*What you will do*
Copy all the records exactly; the complete set is the expected result.
(Beginning of Study material)
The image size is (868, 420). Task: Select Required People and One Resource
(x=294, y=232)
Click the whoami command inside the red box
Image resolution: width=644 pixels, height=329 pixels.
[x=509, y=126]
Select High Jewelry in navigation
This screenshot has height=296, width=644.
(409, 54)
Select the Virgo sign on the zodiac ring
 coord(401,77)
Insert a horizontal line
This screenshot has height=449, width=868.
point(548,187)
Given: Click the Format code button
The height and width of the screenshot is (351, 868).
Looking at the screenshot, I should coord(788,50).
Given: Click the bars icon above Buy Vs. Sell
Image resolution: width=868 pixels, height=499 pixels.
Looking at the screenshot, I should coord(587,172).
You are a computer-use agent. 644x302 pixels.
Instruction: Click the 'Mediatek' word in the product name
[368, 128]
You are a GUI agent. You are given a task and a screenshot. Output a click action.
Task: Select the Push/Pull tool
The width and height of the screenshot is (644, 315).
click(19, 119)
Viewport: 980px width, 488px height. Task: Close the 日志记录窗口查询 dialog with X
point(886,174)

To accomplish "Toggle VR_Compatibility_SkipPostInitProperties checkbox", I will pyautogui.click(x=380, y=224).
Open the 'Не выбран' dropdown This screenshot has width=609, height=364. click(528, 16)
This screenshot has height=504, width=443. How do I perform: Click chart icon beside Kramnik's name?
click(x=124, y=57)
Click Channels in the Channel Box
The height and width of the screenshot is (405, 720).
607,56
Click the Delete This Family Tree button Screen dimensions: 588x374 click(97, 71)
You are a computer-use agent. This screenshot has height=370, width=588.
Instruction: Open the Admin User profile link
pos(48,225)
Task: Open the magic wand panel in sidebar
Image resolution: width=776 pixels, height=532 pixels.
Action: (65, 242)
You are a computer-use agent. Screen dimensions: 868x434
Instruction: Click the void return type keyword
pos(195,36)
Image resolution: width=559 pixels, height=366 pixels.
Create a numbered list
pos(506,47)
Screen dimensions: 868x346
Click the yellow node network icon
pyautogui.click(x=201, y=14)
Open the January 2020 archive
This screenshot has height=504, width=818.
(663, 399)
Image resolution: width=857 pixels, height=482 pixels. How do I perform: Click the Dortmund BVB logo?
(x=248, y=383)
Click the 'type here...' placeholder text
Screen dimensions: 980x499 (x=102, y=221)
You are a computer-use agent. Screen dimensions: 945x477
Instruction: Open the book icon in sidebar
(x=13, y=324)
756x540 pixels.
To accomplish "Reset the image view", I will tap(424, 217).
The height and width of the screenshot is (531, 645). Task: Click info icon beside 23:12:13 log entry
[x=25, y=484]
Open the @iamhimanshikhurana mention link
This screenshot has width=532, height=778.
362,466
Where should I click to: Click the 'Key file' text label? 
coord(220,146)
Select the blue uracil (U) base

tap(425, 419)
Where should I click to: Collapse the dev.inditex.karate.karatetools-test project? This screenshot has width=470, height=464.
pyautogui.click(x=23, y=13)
(End of Study material)
*Answer for the task*
The image size is (868, 420). Task: Select Required People and One Resource
(x=294, y=232)
Click the whoami command inside the red box
Image resolution: width=644 pixels, height=329 pixels.
[x=509, y=126]
Select High Jewelry in navigation
This screenshot has height=296, width=644.
(409, 54)
Select the Virgo sign on the zodiac ring
 coord(401,77)
Insert a horizontal line
This screenshot has height=449, width=868.
point(548,187)
Given: Click the Format code button
The height and width of the screenshot is (351, 868).
Looking at the screenshot, I should coord(788,50).
Given: Click the bars icon above Buy Vs. Sell
Image resolution: width=868 pixels, height=499 pixels.
Looking at the screenshot, I should coord(587,172).
You are a computer-use agent. 644x302 pixels.
Instruction: Click the 'Mediatek' word in the product name
[368, 128]
You are a GUI agent. You are given a task and a screenshot. Output a click action.
Task: Select the Push/Pull tool
The width and height of the screenshot is (644, 315).
click(19, 119)
Viewport: 980px width, 488px height. Task: Close the 日志记录窗口查询 dialog with X
point(886,174)

To accomplish "Toggle VR_Compatibility_SkipPostInitProperties checkbox", I will pyautogui.click(x=380, y=224).
Open the 'Не выбран' dropdown This screenshot has width=609, height=364. click(528, 16)
This screenshot has height=504, width=443. How do I perform: Click chart icon beside Kramnik's name?
click(x=124, y=57)
Click Channels in the Channel Box
The height and width of the screenshot is (405, 720).
607,56
Click the Delete This Family Tree button Screen dimensions: 588x374 click(97, 71)
You are a computer-use agent. This screenshot has height=370, width=588.
Instruction: Open the Admin User profile link
pos(48,225)
Task: Open the magic wand panel in sidebar
Image resolution: width=776 pixels, height=532 pixels.
Action: (65, 242)
You are a computer-use agent. Screen dimensions: 868x434
Instruction: Click the void return type keyword
pos(195,36)
Image resolution: width=559 pixels, height=366 pixels.
Create a numbered list
pos(506,47)
Screen dimensions: 868x346
Click the yellow node network icon
pyautogui.click(x=201, y=14)
Open the January 2020 archive
This screenshot has height=504, width=818.
(663, 399)
Image resolution: width=857 pixels, height=482 pixels. How do I perform: Click the Dortmund BVB logo?
(x=248, y=383)
Click the 'type here...' placeholder text
Screen dimensions: 980x499 (x=102, y=221)
You are a computer-use agent. Screen dimensions: 945x477
Instruction: Open the book icon in sidebar
(x=13, y=324)
756x540 pixels.
To accomplish "Reset the image view", I will tap(424, 217).
The height and width of the screenshot is (531, 645). Task: Click info icon beside 23:12:13 log entry
[x=25, y=484]
Open the @iamhimanshikhurana mention link
This screenshot has width=532, height=778.
362,466
Where should I click to: Click the 'Key file' text label? 
coord(220,146)
Select the blue uracil (U) base

tap(425, 419)
Where should I click to: Collapse the dev.inditex.karate.karatetools-test project? This screenshot has width=470, height=464.
pyautogui.click(x=23, y=13)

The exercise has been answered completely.